Low genetic diversity among isolates of the nematode-trapping fungus Duddingtonia flagrans: evidence for recent worldwide dispersion from a single common ancestor.

The genetic variation of Duddingtonia flagrans, which has become a promising biocontrol agent of animal parasitic nematodes, was investigated in a worldwide collection of 22 isolates. We analysed the sequence variation in four nuclear genes, tubA (beta-tubulin), CMD1 (calmodulin), EF1alpha (translation elongation factor 1alpha), and PII (extracellular serine protease). 1428 aligned base pairs (bp) were analysed from the four genes, including 709 bp of introns. In addition, the variations in three anonymous genomic regions comprising 1155 bp were examined.

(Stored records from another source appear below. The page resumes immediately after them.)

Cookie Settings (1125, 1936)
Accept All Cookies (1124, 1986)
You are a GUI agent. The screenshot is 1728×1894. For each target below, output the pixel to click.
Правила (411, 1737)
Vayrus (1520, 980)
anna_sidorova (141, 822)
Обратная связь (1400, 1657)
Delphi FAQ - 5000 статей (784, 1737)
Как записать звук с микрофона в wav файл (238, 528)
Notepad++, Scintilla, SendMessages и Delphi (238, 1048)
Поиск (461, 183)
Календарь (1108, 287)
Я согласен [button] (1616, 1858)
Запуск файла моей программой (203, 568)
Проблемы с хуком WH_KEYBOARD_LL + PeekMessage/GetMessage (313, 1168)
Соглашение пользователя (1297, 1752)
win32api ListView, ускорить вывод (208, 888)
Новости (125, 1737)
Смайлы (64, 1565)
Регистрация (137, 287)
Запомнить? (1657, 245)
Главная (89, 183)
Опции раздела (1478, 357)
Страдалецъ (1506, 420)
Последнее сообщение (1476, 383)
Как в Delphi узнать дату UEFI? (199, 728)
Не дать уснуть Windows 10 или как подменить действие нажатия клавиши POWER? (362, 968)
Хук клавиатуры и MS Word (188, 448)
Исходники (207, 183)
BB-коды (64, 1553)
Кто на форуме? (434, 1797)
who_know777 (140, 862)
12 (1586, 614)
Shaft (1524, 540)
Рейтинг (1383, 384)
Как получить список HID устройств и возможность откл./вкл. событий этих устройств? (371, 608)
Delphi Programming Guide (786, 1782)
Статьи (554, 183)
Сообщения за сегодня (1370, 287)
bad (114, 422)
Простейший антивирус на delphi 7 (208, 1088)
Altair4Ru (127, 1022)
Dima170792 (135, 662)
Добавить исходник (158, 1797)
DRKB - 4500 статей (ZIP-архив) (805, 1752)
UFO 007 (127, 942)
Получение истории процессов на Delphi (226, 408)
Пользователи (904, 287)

Three single nucleotide polymorphisms (SNPs) were detected in the seven loci, none of them in the protein encoding genes. The genetic variation was significantly higher in the nematode-trapping fungus Arthrobotrys oligospora, the closest evolutionary relative to D. flagrans. Analysis of 12 isolates of A. oligospora revealed 30 SNPs in tubA, CMD1, EF1alpha and PII. The genetic variation in the isolates of D. flagrans was further examined using AFLP analysis. Five primer combinations were used to detect 159 bands, of which 94 (59.1%) were polymorphic. A neighbour-joining tree based on the AFLP data showed no clear association between genotype and geographical origin. Furthermore, the AFLP data suggest that D. flagrans is mainly clonal and no recombination could be detected, not even within the same country. The low genetic variation in D. flagrans suggests that this fungus has recently diverged from a single progenitor. Based on estimations of mutation rates, it was calculated that this most recent common ancestor lived about 16,000-23,000 years ago.